Mortgage rates have fallen to 5.19% on 30-yr mortgages, according to Freddie Mac’s December 18 Weekly Primary Mortgage Survey. This is fallen from a high of 6.46% in their October 30 Survey.
HSH Associates has slightly higher rates. They show a 30-yr fixed rate at 6.1%*, but the trend is still down. Adjustable Rate Mortgages are also down, and the amount above the index is also down. 5/1 ARMs were down to 5.60%, one year ARMs were down to 4.94%.
MyBankTracker.com lists some mortgages for below 5% as of Monday, Dec 22. Commerce Bank has a 3/1 ARM with an APR of 3.76%. Be sure to check the difference between the APR and the rate, which is the index plus a margin. The rate for this loan is 5%. HSBC Bank is advertising a 30-yr fixed rate mortgage with an APR of 4.76%. You can check out the most recent rates at MyBankTracker.com’s mortgage section.
The government has been trying to push down mortgage rates since before Thanksgiving. The steepest drop started before Thanksgiving when the Federal Reserve announced it would buy $600 billion in mortgage backed securities from Fannie Mae and Freddie Mac. In early December, there were reports the Treasury Department would try to reduce mortgage rates to 4.5%. The most recent move was the Federal Reserve cut their benchmark short-term rate to 0% Cutting this rate encourages spending by making all interest rates lower.

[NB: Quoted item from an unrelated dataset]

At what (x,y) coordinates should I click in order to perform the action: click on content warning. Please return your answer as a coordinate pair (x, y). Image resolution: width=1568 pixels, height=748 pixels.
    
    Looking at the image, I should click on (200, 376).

Lower mortgage rates will help people buy up some of the backlog of foreclosed homes, and also help some people refinance. If people refinance into a lower rate, they will have more money to spend on other things. But people will need to have money for a down payment to buy a house, and people who owe more than their home is worth will not be able to refinance. There are still other actions the government could take to push mortgage rates down further. The Fed could still buy mortgage-backed securities. On Dec 15th, the National Association of Realtors put a press release on their web site favoring a plan where TARP funds would be used to buy down mortgage rates by paying points for individuals. Fannie Mae and Freddie Mac would buy mortgages at 4.5%, but pay lenders the full market rate. The Federal Home Loan Banks would sell bonds at below market rates to the Treasury Department, to get money to make loans. Announcing a target like 4.5% could have the inadvertent effect of making people wait for rates to drop instead of getting a new mortgage now. But it is not certain how far rates will actually drop. Banks will not want to commit to low mortgage rates, especially low fixed 30-yr rates. They will probably favor ARMs, which can be low to stimulate the economy now, but will be raised back to around 5% eventually. They want to insure they will make a profit and not need future bail outs, and will be cautious in case inflation reappears.